Entries

産直、農薬と生産者のあり方


               食をめぐる消費者と生産者の諸問題(3)

                ☆産直、農薬と生産者のあり方

 地産地消といえば、ある婦人団体でやっている産直に参加している近所の奥さんがこんなことを言っていた。
 週3回市内の農家から産直野菜が届く。ある時期になると毎回毎回ホウレンソウだけがくる。またある時は毎回大根になる。その奥さんはいう、3週間も連日ホウレンソウを食べていると身体が青くなりそうだと。そう文句をいうと、旬のものだからそうなるのだ、それがいいのだとその婦人団体は説明する。
 これを聞いたとき、奥さんつまり消費者と、そういう野菜を届ける農家つまり生産者の双方に、文句を言いたくなった。
 まず消費者であるが、いまのようにハウスがなく、交通機関もないときは、それぞれの地域で季節に応じた野菜を毎日食べるのが普通だった。たとえば私の家でもキュウリの時期はキュウリだけ、ナスの最盛期はナスだけが野菜のおかずとして食卓にのぼった。もちろんそれでは飽きる。栄養も偏る。だから、そうならないように、お汁の実にしたり、おひたしにしたり、和え物にしたり、焼いたり、揚げたり、味付けを変えたり、他のものといっしょに煮たり、浅漬け、塩漬け、ぬか漬け、味噌漬け、粕漬け等々の多様な漬け物にしたりする等々、いろいろな調理方法を工夫して食べた。そういう工夫をする必要があるのではないか。それもしないで文句をいうのは農業の季節性というものを知らずにわがままを言っていることにしかならない。
 生産者に対してはこう言いたい。産直に甘えるなと。自分だって毎日毎日ホウレンソウだけ食べていたらいやにならないか。消費者の気持ちをなぜ考えないのか。しかも自分の家には畑がある。それを利用して多種多様な野菜をつくり、供給していく、そういう努力をどうしてしないのか。かつての触れ売り農家がそうだった。いろいろなものをつくって持っていった。需要のないものをつくったら売れずに持って帰らなければならないから、売れるものを、つまり消費者の気持ちを考えてつくった。ところが産直だったら必ず買ってもらえると甘えている。その根性が許せない。生産者としての誇りはないのか。
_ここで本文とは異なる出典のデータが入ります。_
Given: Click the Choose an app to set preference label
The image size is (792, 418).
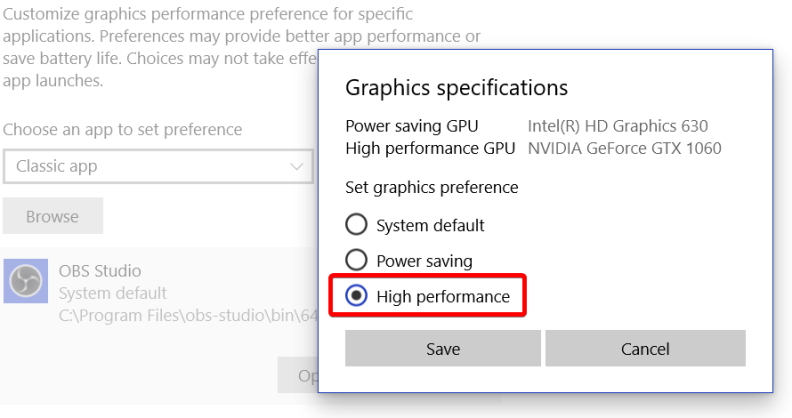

 同じこの団体から有機野菜だという大根をたまたま家内が買った。家に帰って輪切りにしたら中に鬆(す)が入っていた。文句を言ったら、農薬を使わない有機野菜だからだ、これは安心できる証拠だと答えたという。納得できない家内は、山形の私の生家に帰ったとき野菜作りのプロだった父に聞いた。そしたら父はそれは農薬の有無とは関係ない、土壌管理等の肥培管理の悪さからくるものだという。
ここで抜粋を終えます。